Addressing the domain adaptation problem becomes more challenging when distribution shifts across domains stem from latent confounders that affect both covariates and outcomes. Existing proxy-based approaches that address latent shift rely on a strong completeness assumption to uniquely determine (point-identify) a robust predictor. Completeness requires that proxies have sufficient information about variations in latent confounders. For imperfect proxies the mapping from confounders to the space of proxy distributions is non-injective, and multiple latent confounder values can generate the same proxy distribution. This breaks the completeness assumption and observed data are consistent with multiple potential predictors (set-identified). To address this, we introduce latent equivalent classes (LECs). LECs are defined as groups of latent confounders that induce the same conditional proxy distribution. We show that point-identification for the robust predictor remains achievable as long as multiple domains differ sufficiently in how they mix proxy-induced LECs to form the robust predictor. This domain diversity condition is formalized as a cross-domain rank condition on the mixture weights, which is substantially weaker assumption than completeness. We introduce the Proximal Quasi-Bayesian Active learning (PQAL) framework, which actively queries a small, targeted set of diverse domains that satisfy this rank condition. PQAL can recover the point-identified predictor, demonstrates robustness to varying degrees of shift and outperforms previous methods on synthetic data and semi-synthetic dSprites, IHDP, ACS Folktables datasets.

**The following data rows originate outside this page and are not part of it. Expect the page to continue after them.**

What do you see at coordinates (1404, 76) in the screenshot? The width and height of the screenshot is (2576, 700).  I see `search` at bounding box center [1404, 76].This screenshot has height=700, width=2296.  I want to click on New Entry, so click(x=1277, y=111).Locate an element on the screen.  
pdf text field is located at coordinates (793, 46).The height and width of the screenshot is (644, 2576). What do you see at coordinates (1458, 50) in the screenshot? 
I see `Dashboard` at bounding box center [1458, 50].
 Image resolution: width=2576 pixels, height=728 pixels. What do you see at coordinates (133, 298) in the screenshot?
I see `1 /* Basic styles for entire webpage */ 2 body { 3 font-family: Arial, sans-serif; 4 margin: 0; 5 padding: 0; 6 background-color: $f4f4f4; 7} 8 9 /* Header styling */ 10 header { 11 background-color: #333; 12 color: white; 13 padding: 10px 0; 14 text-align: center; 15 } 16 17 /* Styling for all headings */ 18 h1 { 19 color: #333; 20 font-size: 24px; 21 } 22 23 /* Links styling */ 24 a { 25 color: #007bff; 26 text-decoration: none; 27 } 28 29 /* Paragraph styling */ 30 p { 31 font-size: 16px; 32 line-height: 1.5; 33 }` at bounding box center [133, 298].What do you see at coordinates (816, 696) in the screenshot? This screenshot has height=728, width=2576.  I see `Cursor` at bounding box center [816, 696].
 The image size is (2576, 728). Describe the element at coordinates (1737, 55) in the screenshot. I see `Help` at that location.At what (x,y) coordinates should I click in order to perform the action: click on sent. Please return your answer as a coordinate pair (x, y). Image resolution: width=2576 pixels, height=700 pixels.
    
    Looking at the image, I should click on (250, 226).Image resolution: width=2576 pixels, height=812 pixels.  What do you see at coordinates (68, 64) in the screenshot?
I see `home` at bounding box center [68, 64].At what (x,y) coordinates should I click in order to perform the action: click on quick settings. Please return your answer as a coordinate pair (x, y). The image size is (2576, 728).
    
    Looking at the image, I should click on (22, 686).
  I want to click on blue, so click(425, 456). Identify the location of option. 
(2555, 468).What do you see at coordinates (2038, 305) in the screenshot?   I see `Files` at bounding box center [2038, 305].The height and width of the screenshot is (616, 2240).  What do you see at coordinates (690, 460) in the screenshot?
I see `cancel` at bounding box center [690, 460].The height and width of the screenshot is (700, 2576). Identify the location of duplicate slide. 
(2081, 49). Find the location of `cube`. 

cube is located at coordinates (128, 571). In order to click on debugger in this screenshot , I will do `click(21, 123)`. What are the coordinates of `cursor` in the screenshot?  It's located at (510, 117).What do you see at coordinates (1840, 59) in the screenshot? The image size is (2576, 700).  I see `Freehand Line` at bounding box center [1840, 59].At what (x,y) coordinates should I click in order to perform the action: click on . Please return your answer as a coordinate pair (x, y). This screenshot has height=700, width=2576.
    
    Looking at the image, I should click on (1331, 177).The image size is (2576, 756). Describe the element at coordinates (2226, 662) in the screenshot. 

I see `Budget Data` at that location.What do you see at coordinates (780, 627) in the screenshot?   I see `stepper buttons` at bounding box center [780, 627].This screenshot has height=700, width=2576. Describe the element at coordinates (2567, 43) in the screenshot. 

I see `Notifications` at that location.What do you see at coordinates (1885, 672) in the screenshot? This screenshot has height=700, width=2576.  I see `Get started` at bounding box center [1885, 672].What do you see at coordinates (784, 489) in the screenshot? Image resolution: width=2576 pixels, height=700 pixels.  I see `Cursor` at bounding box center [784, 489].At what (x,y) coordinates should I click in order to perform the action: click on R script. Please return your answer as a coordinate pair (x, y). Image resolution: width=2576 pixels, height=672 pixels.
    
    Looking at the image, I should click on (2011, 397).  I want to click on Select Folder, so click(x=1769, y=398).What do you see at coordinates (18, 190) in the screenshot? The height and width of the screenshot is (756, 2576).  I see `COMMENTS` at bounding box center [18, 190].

翻译：当跨域分布偏移源于同时影响协变量和结果的潜在混杂因素时，领域自适应问题变得更加具有挑战性。现有解决潜在偏移的代理变量方法依赖于强完备性假设来唯一确定（点识别）一个稳健预测器。完备性要求代理变量包含关于潜在混杂变量变化的充分信息。对于不完美代理变量，从混杂变量到代理变量分布空间的映射是非单射的，多个潜在混杂变量值可能产生相同的代理变量分布。这破坏了完备性假设，观测数据与多个潜在预测器（集合识别）一致。为解决此问题，我们引入潜在等价类（LECs）。LECs定义为能诱导相同条件代理变量分布的潜在混杂变量组。我们证明，只要多个领域在混合代理变量诱导的LECs以形成稳健预测器的方式上存在足够差异，稳健预测器的点识别仍然可以实现。这种领域多样性条件形式化为混合权重的跨域秩条件，该假设比完备性假设弱得多。我们提出近端准贝叶斯主动学习（PQAL）框架，该框架主动查询满足该秩条件的小规模、针对性不同的领域集。PQAL能够恢复点识别预测器，展示了对不同程度偏移的鲁棒性，并在合成数据和半合成dSprites、IHDP、ACS Folktables数据集上优于先前方法。